Task to carry out:
Where does the string "link" appear in the listing below? Copy every line where it does.

:: Input records

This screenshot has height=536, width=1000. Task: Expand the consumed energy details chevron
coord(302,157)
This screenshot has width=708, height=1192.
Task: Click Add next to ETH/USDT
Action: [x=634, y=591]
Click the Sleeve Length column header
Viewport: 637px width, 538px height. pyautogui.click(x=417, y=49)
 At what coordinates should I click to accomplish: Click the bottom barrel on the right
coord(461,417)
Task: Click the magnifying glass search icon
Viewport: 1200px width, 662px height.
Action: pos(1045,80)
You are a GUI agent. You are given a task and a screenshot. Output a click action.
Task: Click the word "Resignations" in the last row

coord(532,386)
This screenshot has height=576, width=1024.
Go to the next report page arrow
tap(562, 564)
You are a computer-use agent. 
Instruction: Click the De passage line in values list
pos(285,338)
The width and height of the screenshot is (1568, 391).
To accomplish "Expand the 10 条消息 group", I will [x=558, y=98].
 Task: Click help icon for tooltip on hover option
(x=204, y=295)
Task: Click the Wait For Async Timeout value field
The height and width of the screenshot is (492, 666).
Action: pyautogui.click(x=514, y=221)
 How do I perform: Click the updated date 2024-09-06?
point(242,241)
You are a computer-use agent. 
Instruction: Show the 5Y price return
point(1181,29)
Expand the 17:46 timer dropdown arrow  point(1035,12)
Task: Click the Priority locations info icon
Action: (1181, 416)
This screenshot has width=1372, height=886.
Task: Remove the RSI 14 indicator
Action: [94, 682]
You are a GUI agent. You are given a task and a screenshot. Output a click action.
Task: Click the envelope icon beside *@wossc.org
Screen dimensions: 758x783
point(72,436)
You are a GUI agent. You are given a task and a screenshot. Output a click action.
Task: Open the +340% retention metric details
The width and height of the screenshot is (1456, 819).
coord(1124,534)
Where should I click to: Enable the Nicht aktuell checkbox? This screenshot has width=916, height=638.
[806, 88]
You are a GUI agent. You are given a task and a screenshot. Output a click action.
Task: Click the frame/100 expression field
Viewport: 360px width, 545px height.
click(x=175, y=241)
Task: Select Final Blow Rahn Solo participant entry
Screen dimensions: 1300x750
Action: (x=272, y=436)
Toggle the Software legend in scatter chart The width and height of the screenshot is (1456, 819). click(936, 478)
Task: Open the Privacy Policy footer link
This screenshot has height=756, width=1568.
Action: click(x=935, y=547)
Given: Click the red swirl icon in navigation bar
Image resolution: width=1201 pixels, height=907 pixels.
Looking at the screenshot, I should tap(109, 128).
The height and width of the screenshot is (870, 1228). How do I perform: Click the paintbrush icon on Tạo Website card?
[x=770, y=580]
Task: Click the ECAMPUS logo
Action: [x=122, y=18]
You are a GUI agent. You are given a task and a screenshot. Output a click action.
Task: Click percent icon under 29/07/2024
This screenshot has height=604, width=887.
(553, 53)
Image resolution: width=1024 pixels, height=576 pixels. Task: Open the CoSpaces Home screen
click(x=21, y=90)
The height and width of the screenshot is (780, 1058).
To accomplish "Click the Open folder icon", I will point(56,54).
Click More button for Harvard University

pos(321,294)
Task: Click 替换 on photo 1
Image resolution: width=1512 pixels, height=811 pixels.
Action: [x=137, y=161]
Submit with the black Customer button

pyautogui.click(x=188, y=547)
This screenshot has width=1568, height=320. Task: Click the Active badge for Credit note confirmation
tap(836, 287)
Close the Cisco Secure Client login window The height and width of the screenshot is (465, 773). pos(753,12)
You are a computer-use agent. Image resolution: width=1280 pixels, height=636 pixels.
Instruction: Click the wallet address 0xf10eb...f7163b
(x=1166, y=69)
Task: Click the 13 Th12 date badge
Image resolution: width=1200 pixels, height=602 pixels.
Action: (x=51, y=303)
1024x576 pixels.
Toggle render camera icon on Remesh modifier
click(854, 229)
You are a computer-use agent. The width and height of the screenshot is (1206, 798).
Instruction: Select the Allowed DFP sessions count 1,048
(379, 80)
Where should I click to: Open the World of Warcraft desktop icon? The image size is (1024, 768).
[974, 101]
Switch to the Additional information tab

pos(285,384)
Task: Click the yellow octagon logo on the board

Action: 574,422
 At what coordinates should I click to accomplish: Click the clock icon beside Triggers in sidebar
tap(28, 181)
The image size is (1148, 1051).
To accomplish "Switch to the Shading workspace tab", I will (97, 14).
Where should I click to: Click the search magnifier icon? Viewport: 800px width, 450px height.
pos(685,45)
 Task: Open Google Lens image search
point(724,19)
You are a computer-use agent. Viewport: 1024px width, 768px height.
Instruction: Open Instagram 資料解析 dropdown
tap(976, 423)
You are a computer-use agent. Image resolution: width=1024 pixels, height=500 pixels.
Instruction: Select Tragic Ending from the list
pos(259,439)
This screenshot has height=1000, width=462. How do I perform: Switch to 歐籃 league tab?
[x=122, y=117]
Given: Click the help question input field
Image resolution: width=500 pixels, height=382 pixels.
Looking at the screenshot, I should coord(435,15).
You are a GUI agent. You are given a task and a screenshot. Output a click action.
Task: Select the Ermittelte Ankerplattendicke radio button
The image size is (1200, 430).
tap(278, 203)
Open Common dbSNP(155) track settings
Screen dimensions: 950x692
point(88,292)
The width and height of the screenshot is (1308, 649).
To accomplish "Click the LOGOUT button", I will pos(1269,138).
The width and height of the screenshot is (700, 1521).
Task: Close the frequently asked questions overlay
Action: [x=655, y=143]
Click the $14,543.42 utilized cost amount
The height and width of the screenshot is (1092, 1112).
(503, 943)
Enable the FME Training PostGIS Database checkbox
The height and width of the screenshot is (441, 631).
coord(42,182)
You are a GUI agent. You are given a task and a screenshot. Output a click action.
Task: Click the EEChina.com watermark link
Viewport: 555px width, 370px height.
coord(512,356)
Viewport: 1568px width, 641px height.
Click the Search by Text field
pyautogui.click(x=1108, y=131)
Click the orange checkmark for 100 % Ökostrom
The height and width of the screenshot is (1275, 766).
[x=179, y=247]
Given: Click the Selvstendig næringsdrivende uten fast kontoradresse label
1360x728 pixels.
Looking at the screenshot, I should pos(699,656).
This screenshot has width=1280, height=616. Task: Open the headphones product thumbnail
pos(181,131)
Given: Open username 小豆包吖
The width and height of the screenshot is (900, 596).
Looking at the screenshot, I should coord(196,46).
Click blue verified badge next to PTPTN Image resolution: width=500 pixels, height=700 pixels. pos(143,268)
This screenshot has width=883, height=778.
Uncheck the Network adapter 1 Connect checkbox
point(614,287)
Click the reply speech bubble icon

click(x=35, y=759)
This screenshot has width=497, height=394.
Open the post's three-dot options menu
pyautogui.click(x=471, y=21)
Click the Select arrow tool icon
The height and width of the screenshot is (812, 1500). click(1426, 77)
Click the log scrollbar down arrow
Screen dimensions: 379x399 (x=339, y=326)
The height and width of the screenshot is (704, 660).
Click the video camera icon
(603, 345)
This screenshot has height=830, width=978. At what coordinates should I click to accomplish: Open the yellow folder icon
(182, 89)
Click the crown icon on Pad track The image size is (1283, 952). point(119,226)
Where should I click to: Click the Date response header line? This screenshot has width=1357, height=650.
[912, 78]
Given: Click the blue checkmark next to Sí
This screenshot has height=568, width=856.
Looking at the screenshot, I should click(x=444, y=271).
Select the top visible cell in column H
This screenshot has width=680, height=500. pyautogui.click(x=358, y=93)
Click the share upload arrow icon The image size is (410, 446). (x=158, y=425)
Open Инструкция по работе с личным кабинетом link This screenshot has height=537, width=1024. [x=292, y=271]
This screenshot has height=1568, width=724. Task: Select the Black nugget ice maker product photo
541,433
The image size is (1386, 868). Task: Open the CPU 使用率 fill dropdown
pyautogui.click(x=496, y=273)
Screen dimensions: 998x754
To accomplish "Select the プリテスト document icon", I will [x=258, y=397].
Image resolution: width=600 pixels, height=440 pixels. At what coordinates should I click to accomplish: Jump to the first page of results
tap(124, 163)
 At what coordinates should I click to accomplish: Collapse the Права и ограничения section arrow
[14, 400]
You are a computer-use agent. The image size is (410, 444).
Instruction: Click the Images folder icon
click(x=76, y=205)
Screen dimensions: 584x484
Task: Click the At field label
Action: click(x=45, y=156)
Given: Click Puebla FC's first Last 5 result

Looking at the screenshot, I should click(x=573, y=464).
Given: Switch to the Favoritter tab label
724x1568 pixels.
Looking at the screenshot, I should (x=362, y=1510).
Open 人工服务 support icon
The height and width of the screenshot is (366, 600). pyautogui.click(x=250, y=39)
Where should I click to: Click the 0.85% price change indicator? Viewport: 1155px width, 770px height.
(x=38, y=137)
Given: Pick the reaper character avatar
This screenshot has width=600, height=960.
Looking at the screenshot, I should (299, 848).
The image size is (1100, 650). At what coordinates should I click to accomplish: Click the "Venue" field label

::::

Answer for the task:
Task: Open the Privacy Policy footer link
Task: Click the EEChina.com watermark link
Open Инструкция по работе с личным кабинетом link This screenshot has height=537, width=1024. [x=292, y=271]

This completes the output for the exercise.